Just passed a Heat magazine on the fridge. On the cover is a stick thin model with massive boobies as in, “No darling these are not mummies tities they are mummies boobies” as I heard a mom teach her five year old son. Well these breasts would feed triplets if they hadn’t been plastically enlarged. I feel I aught to tell young women wishing for plastic enhancement that ‘men are stupid’. If we had a choice we would plump for a marrow in the trousers requiring a triple D codpiece. I base this assertion on the majority of motorcycles on the Isle of Man, namely 1000cc monsters capable of devouring your license on a trip to Tescos. Most would top 50mph with a sneeze. And they weigh tons. If the bike test required you to lift your bike back upright from 45 degrees no one would pass. No, men may lust for bigness but if we get it we can’t cope with it. We may walk around with the pride of owning a GSX1000R in our eye but come to park it on a slope and we need the help of several weight lifters. And when we proudly drive off under an admiring gaze we lurch forward, realise we’ve left the disc lock on and keel over trapping a leg under the thing thus requiring the weight lifters again. This has been my personal experience anyway. So ladies it’s not that ample size isn’t appreciated it’s that we become daunted by it and can’t really cope. We’re more likely to think it’s huge fun to play them like bongos, go bilabilabila between them or play 'pat-a-cake pat-a-cake bakers man' with them, which I don’t think is the full on sensual experience you’re looking for. So Ms Plug I’d go for a nice 660 SZR rather than an R1 Yamaha. They may be super sporty but not many guys can get the best out of them.
Sunday, 5 September 2010
The Manx GP.
Just back from three days at the Manx GP on the Isle of Mann.

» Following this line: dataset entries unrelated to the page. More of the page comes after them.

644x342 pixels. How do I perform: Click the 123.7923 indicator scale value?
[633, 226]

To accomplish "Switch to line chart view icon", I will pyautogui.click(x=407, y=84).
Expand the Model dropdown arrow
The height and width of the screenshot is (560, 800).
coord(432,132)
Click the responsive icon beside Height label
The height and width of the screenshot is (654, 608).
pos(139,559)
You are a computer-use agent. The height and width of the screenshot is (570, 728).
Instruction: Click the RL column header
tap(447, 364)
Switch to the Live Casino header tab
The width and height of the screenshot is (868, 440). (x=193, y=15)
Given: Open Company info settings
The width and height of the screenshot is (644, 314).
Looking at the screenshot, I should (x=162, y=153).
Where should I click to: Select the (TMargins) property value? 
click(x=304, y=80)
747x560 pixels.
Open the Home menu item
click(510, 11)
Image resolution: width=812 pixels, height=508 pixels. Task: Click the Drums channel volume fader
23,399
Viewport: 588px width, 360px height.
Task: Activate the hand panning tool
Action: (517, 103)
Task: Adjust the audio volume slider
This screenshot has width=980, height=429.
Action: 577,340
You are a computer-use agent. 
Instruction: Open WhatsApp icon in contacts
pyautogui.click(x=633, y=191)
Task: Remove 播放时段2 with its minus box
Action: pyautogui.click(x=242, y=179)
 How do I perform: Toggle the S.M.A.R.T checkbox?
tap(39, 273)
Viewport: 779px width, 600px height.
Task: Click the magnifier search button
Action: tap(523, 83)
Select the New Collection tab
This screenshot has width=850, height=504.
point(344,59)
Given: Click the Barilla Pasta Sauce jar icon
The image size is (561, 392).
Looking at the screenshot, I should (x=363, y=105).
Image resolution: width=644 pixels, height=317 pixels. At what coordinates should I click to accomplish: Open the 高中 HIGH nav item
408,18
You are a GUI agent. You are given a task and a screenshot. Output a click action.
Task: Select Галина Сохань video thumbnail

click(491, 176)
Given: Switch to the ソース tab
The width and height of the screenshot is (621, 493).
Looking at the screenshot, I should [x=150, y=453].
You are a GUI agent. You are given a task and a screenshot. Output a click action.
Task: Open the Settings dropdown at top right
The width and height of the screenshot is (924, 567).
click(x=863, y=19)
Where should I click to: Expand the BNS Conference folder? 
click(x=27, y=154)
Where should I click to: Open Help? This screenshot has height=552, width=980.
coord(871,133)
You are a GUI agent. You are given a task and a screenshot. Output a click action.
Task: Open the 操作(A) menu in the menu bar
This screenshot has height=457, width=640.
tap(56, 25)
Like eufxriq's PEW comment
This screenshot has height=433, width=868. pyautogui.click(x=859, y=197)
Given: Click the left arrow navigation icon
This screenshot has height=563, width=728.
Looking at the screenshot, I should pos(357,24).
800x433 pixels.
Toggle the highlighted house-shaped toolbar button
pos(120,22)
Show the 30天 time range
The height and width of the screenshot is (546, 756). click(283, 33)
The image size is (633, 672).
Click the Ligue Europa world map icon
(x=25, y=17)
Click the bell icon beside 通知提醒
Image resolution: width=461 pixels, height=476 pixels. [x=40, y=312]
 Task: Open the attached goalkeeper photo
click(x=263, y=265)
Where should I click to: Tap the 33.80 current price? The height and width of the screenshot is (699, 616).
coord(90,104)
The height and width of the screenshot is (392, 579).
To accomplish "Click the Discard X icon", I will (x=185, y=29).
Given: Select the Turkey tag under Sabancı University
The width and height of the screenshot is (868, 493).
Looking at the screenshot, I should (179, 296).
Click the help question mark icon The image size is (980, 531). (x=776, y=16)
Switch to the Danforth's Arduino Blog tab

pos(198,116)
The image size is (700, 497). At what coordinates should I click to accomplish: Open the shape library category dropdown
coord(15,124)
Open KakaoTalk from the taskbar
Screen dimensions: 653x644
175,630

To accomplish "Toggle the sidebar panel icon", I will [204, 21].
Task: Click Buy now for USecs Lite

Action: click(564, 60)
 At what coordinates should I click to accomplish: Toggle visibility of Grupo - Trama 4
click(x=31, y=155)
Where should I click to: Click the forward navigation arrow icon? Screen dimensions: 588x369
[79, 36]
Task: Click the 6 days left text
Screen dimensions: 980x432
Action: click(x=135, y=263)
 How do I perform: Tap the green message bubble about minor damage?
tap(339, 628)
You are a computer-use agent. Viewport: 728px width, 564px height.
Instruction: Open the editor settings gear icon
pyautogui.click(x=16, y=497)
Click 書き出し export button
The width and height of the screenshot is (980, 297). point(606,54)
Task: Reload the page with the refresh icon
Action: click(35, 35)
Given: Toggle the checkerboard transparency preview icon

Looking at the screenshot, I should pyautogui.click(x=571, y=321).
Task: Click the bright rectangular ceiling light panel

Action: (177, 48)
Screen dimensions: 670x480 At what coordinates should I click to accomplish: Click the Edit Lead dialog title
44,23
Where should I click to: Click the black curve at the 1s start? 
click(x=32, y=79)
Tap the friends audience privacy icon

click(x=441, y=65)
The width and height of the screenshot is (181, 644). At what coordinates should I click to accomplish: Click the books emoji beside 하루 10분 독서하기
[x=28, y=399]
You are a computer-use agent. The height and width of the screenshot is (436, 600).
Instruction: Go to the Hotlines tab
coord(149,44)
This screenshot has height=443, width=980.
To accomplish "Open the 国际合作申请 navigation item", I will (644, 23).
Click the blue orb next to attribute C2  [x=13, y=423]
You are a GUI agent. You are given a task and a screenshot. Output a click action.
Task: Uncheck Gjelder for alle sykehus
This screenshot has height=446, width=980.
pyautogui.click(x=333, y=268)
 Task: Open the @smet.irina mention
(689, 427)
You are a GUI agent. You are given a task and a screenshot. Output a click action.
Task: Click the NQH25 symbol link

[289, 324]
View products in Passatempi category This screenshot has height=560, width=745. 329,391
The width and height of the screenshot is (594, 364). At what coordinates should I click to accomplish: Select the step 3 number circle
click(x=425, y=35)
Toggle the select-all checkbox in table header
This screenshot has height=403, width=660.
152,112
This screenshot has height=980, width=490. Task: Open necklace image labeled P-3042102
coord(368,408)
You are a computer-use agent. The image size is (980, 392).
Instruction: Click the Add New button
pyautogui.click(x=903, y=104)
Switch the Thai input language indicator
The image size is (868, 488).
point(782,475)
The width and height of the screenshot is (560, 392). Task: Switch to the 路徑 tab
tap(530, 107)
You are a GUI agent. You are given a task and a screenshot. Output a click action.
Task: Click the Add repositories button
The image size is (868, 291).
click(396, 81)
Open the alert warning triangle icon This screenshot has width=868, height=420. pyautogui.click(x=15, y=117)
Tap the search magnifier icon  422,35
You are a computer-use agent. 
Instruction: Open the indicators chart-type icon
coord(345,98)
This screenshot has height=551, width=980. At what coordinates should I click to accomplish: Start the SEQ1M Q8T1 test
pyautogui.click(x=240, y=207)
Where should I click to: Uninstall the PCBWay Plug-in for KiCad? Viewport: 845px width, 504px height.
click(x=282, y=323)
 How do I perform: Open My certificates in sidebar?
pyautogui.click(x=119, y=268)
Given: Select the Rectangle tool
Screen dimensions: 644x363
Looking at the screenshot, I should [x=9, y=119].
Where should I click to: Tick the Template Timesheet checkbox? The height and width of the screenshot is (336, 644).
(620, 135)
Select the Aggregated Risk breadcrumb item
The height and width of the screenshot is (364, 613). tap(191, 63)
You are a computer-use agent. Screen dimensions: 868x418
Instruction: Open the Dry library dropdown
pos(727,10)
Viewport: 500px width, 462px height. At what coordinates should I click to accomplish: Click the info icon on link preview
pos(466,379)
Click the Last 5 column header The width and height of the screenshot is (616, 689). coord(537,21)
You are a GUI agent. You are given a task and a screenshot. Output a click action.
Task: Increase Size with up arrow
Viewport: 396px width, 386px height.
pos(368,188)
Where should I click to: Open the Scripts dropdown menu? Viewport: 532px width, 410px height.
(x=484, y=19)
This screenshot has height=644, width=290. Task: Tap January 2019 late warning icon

Sunny, camping, crack, (‘talk’ in case your imagination has the better of you) bacon butties in the morning with crisps, coke and chocolate the rest of the day. The TT and the MGP races are a textbook anachronism. Started in 1911 they consist of 4 or 6 laps of a 37.5 mile circuit around the island, including a ‘mountain’ of modest proportions. Old pictures show riders in shoes and trousers leaving plumes of dust from dirt roads and smoking like chimneys as soon as they finish. Considering the tracks and machinery 40mph average speed was heroic. Forward 99 years and the roads are tarmac but still country lanes between stone walls, earth banks and trees, through several villages and two towns. And the bikes have changed out of all recognition, from a Brough Superior, top speed 70mph, to a Honda Fireblade’s 200mph. Average speeds have increase from 40 to 130mph. In fact the only thing that hasn’t appreciably changed is the human being; we’re still blood and bones in a skin. The course has a hundred marshalling points, each equipped with medical stuff, stretcher, radio, flags and at least five volunteer marshals. There are at least six motorcycle paramedics each capable of at least a hundred mph lap time, and two helicopters. The time from a rider falling off to arriving in hospital is less than ten minutes. During practice and racing riders cover around 150,000 miles at speeds up to 200mph. All this on roads around 25 feet wide between walls and trees. All this is not a sensible pursuit. Though I’ve been a keen motorcyclist for some 50 years and raced off road this has gone beyond heroism; it has become a severe test of lack of imagination. But I love it apart from the price that’s paid for the slightest mistake. My heart goes out to the three vans that will go home with a person missing. So what do you do with an anachronism that kills people? I don’t know.